§ **Brief**: Once the pictures are removed, return each record below exactly as written.

[Stored records]

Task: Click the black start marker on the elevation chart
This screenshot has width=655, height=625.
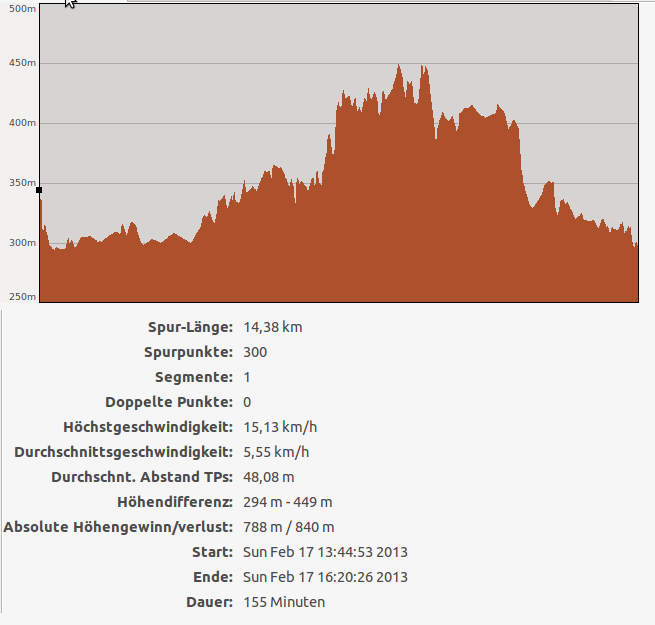Action: pyautogui.click(x=39, y=189)
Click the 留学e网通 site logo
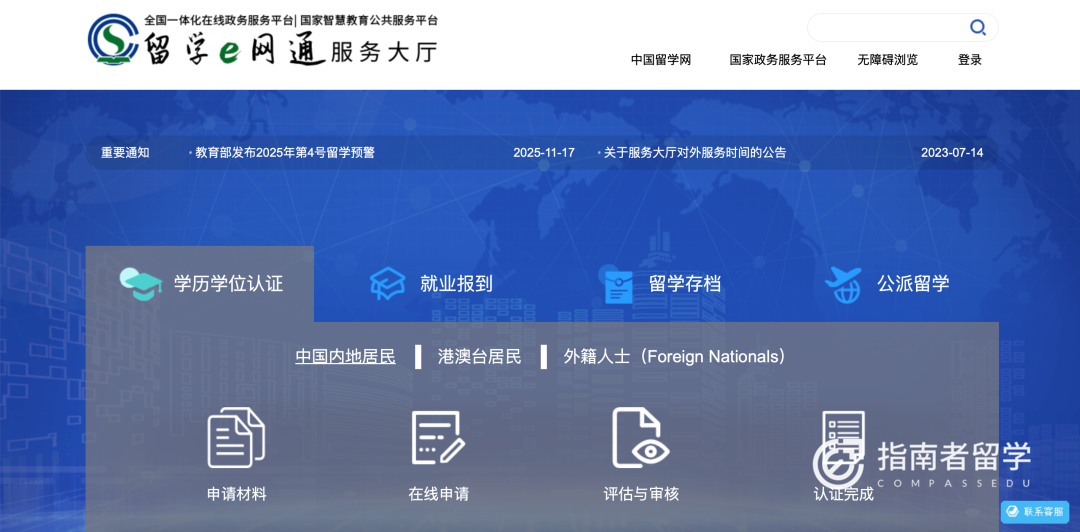Viewport: 1080px width, 532px height. coord(262,40)
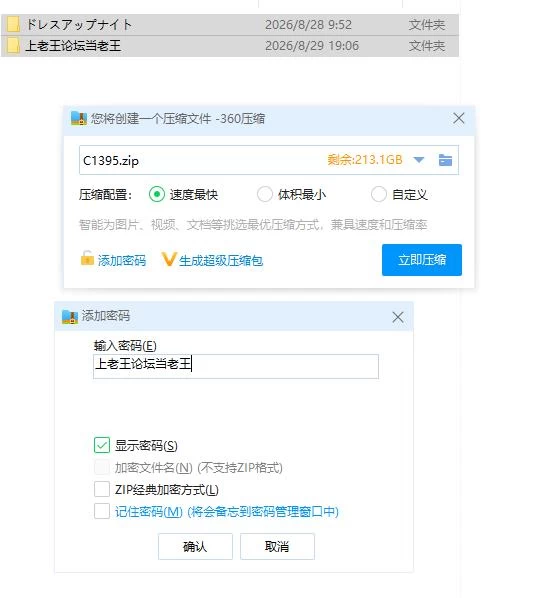Click into the 输入密码(E) text field
The image size is (543, 598).
pyautogui.click(x=236, y=366)
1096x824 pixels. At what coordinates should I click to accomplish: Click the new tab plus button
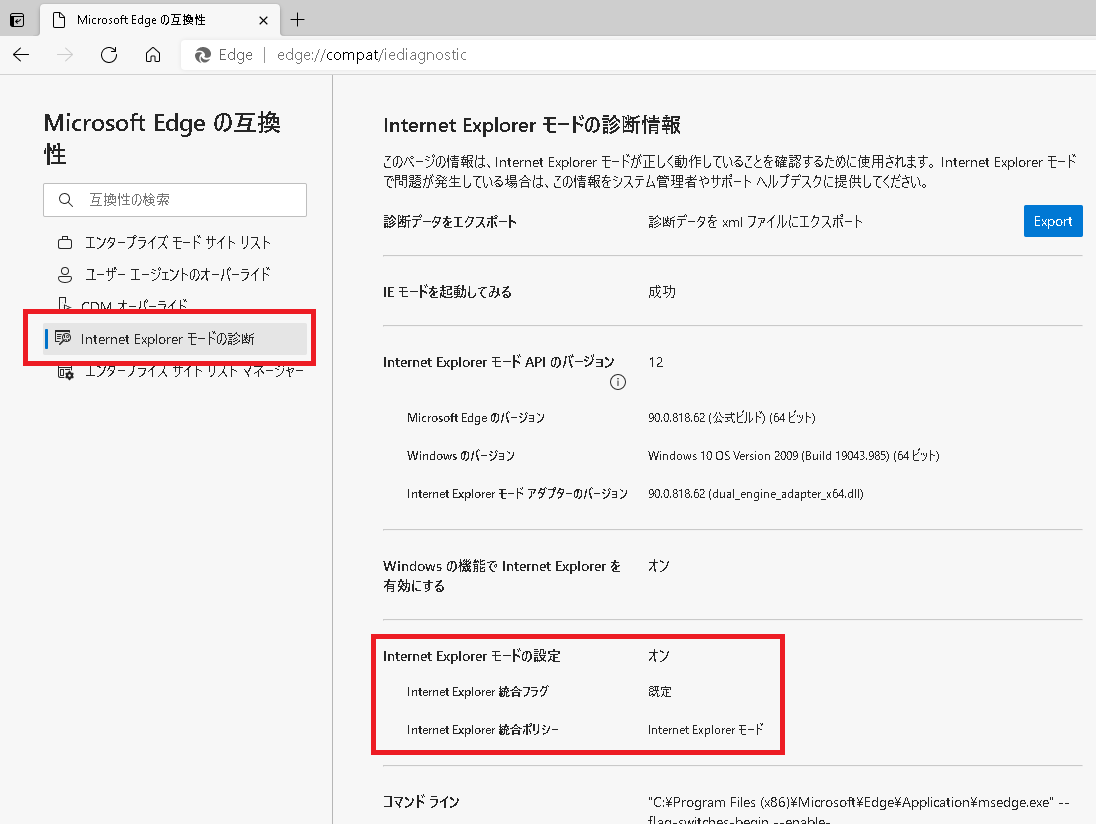(x=297, y=20)
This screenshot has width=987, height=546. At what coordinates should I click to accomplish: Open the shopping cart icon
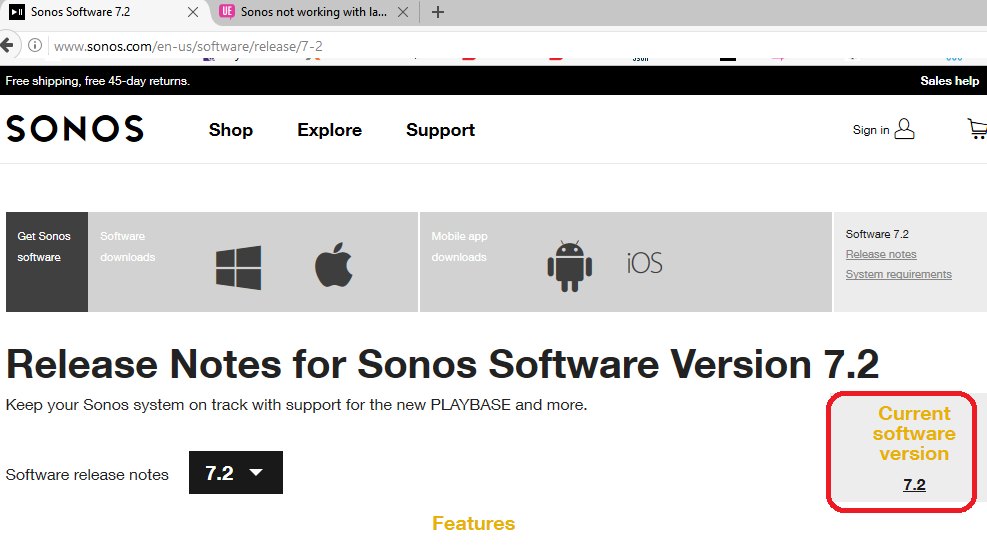coord(976,129)
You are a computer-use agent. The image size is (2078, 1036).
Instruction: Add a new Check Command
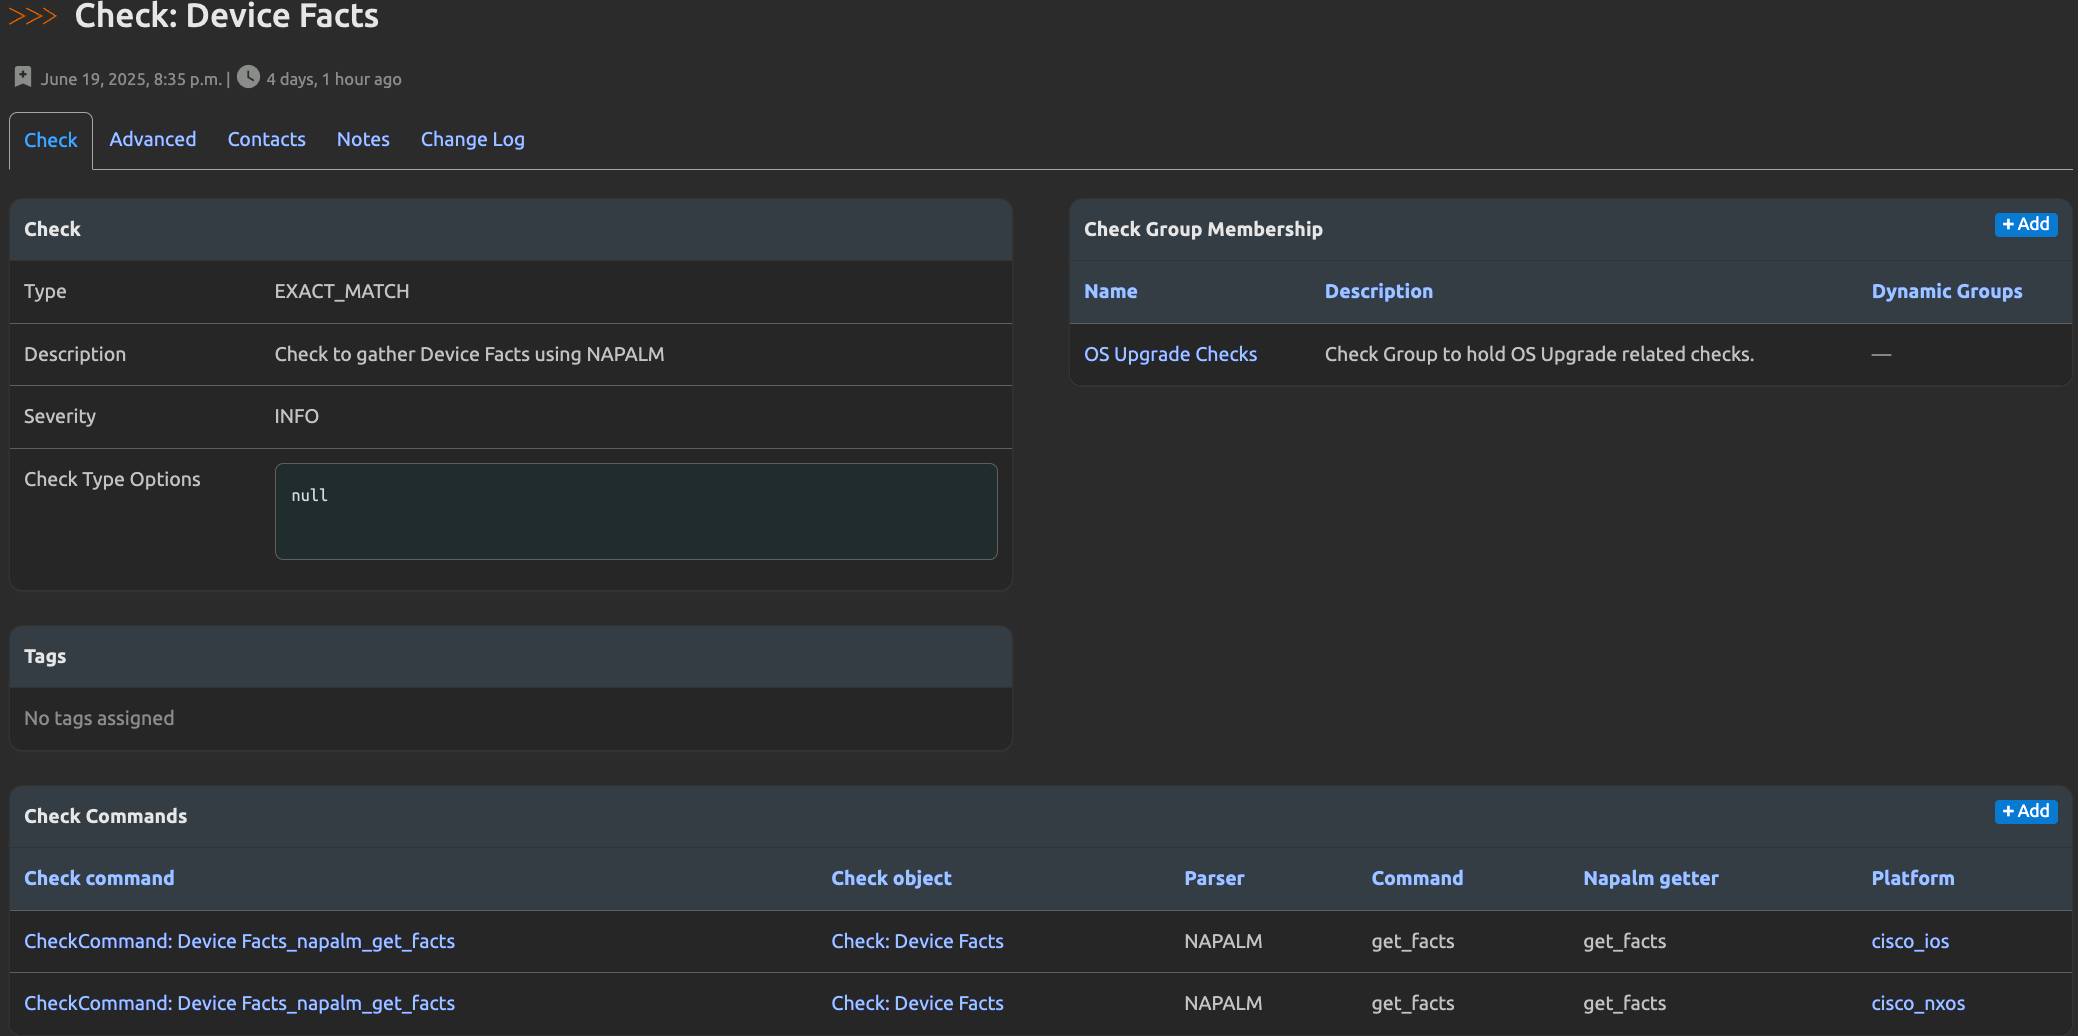pyautogui.click(x=2025, y=812)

§ **Result for this task**:
Task: Click the black start marker on the elevation chart
This screenshot has width=655, height=625.
Action: pyautogui.click(x=39, y=189)
Click the 留学e网通 site logo
Viewport: 1080px width, 532px height. coord(262,40)
Click into the 输入密码(E) text field
The image size is (543, 598).
pyautogui.click(x=236, y=366)
1096x824 pixels. At what coordinates should I click to accomplish: Click the new tab plus button
(x=297, y=20)
This screenshot has width=987, height=546. At what coordinates should I click to accomplish: Open the shopping cart icon
coord(976,129)
You are a computer-use agent. The image size is (2078, 1036).
Instruction: Add a new Check Command
pyautogui.click(x=2025, y=812)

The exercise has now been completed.